Even since railway vehicles were invented, railway scientists and engineers have been putting a lot of effort in finding the solution to the fundamental conflict between vehicle stability in the lateral plane and vehicle's capability of negotiating curves. Many configurations of railway bogie vehicles have been proposed and applied to minimise the conflict. The purpose of the research project is i) to create new configurations that can decouple the basic conflict, ii) to investigate dynamic behaviour of the new configurations and iii) to conceive a new mechanism that can improve the dynamics of the new configurations. Three configurations of body-steered bogie vehicles have been set up in the research. The sufficient conditions for them to be capable of perfect steering have been derived.
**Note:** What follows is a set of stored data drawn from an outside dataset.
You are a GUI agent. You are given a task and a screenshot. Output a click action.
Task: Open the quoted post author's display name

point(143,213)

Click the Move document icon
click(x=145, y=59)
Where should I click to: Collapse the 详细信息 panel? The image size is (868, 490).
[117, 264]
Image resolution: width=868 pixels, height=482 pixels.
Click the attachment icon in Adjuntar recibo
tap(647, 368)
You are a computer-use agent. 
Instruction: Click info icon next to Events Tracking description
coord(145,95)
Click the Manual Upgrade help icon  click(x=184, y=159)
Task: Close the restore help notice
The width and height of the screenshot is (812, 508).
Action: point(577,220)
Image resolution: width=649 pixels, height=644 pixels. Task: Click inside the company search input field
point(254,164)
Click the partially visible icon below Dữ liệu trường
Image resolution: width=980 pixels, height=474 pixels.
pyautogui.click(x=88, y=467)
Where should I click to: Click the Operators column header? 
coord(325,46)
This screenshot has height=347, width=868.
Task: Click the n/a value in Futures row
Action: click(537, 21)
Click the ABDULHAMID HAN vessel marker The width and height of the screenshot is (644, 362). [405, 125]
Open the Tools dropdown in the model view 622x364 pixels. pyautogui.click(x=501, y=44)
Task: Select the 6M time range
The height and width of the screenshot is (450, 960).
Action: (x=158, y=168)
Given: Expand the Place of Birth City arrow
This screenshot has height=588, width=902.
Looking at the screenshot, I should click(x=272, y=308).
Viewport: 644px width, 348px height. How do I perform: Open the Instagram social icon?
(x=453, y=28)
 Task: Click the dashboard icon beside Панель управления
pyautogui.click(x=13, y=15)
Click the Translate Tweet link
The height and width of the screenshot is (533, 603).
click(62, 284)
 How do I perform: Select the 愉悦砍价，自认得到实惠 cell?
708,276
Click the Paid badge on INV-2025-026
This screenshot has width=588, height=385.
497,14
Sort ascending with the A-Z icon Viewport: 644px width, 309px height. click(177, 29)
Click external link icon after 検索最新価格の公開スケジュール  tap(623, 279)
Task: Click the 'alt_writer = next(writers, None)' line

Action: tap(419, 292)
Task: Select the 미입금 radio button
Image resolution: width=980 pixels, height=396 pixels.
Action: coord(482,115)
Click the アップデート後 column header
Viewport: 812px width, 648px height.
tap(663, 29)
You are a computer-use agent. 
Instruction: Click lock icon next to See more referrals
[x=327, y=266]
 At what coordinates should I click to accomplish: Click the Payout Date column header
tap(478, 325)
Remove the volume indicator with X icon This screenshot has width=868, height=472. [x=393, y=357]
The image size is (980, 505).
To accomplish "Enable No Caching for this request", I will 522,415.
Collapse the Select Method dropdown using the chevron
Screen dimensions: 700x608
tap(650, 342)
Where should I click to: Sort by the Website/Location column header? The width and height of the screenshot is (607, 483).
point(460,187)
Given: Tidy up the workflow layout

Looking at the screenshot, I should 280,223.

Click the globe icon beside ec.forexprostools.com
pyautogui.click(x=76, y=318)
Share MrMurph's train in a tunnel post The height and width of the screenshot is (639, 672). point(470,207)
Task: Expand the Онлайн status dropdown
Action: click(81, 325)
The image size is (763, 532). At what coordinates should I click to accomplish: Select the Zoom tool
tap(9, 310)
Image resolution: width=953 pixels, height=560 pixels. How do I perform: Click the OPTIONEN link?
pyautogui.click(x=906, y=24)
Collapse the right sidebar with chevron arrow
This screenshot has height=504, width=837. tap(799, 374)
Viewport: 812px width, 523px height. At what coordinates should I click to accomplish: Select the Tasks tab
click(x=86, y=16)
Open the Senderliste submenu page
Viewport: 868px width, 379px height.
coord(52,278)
They are called perfect steering vehicles when they satisfy these sufficient conditions. Their curving ability, stability and ride performance have been investigated. To overcome the disadvantages of the perfect steering vehicles, the reconfigurable mechanism has been conceived. The improvement in the dynamic behaviour of the perfect steering vehicles with the reconfigurable mechanism has been demonstrated. A computer program has been developed to undertake the simulation. The steering capability of the perfect steering vehicles is much better than that of conventional bogie vehicles. There are two modes of instability in the perfect steering vehicles: low conicity instability and conventional instability in the perfect steering vehicle. The perfect steering vehicles can decouple the conflict between their conventional stability and curving. The improvement of stability and ride performance of the perfect steering vehicles is, however, limited by the low conicity instability. When the reconfigurable mechanism is applied, a body-steered bogie vehicle can become a perfect steering vehicle when on curves and can become a conventional bogie vehicle when in other circumstances. Low conicity instability can be eliminated when the reconfigurable mechanism is used. This class of vehicles possess the advantages of both conventional bogie vehicles and perfect steering vehicles, and thus, provide a very valuable solution for the fundamental conflicts between the stability and steering ability and between ride performance and stability of railway vehicles. The findings in this thesis have great significance in developing perfect steering vehicles.